Exactly as they appear, transcribe the entries and skip any pictures.

○ ○ ○ ○

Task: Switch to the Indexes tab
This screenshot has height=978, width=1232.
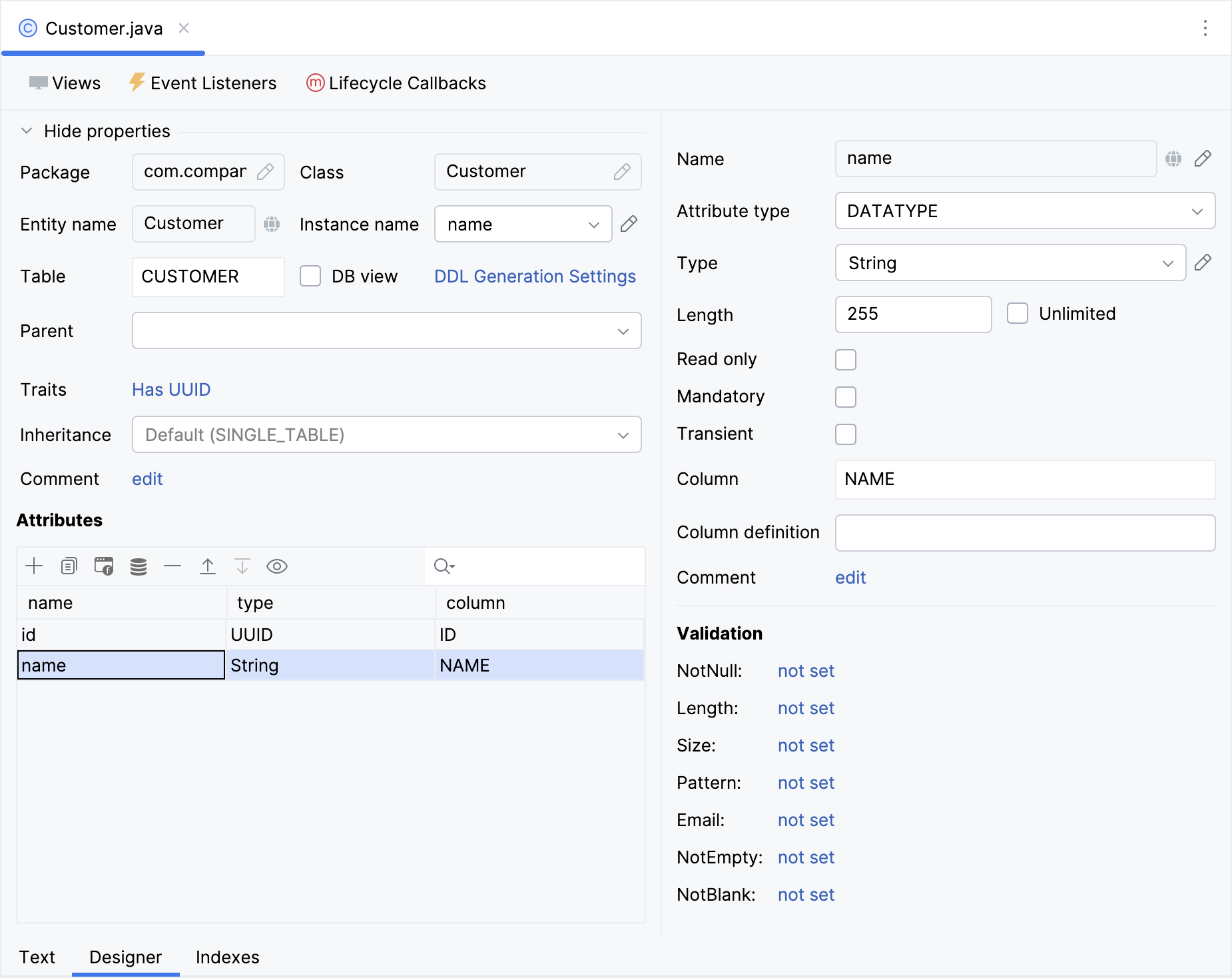Action: click(227, 957)
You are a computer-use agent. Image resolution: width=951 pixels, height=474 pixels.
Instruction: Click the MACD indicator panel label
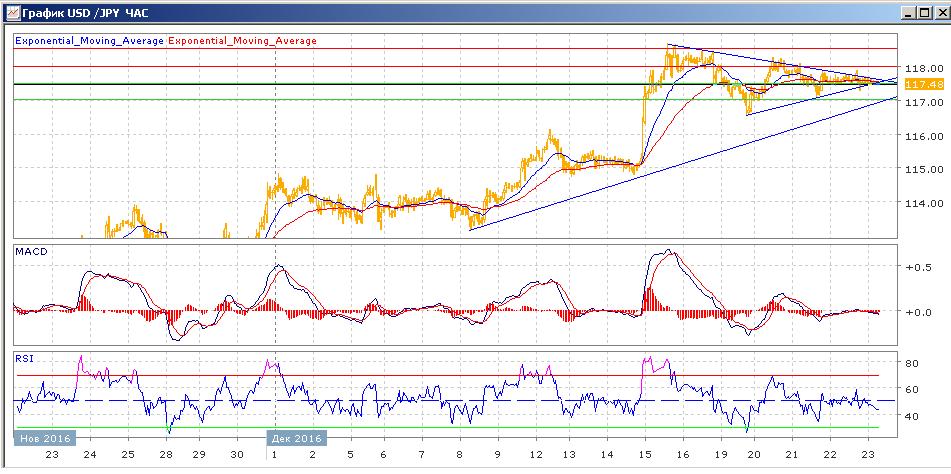coord(29,253)
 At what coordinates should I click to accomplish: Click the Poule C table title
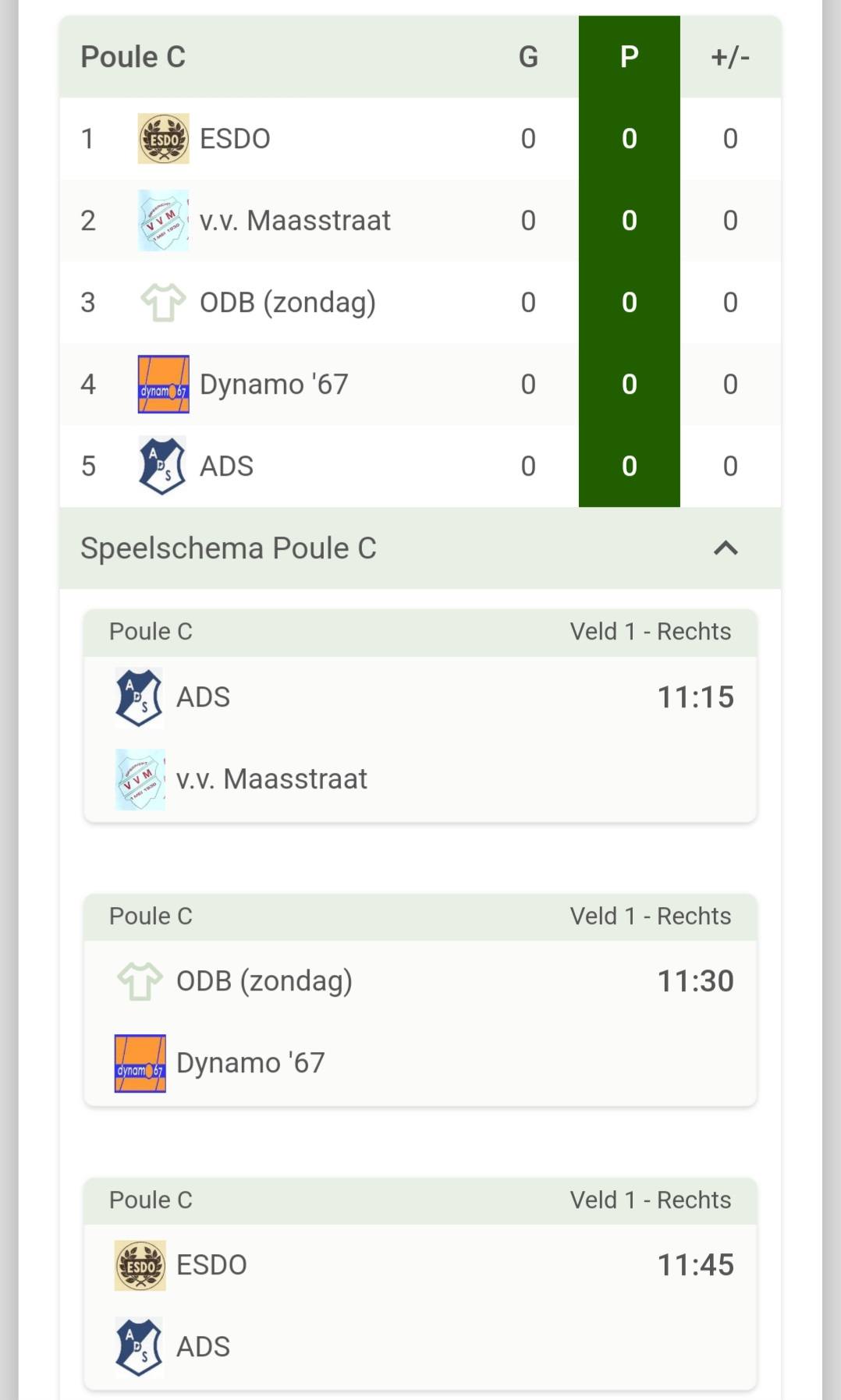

○ ○ ○ ○

▶ _RESPONSE_:
Task: Switch to the Indexes tab
This screenshot has height=978, width=1232.
Action: click(227, 957)
You are a computer-use agent. Image resolution: width=951 pixels, height=474 pixels.
Instruction: Click the MACD indicator panel label
coord(29,253)
 At what coordinates should I click to accomplish: Click the Poule C table title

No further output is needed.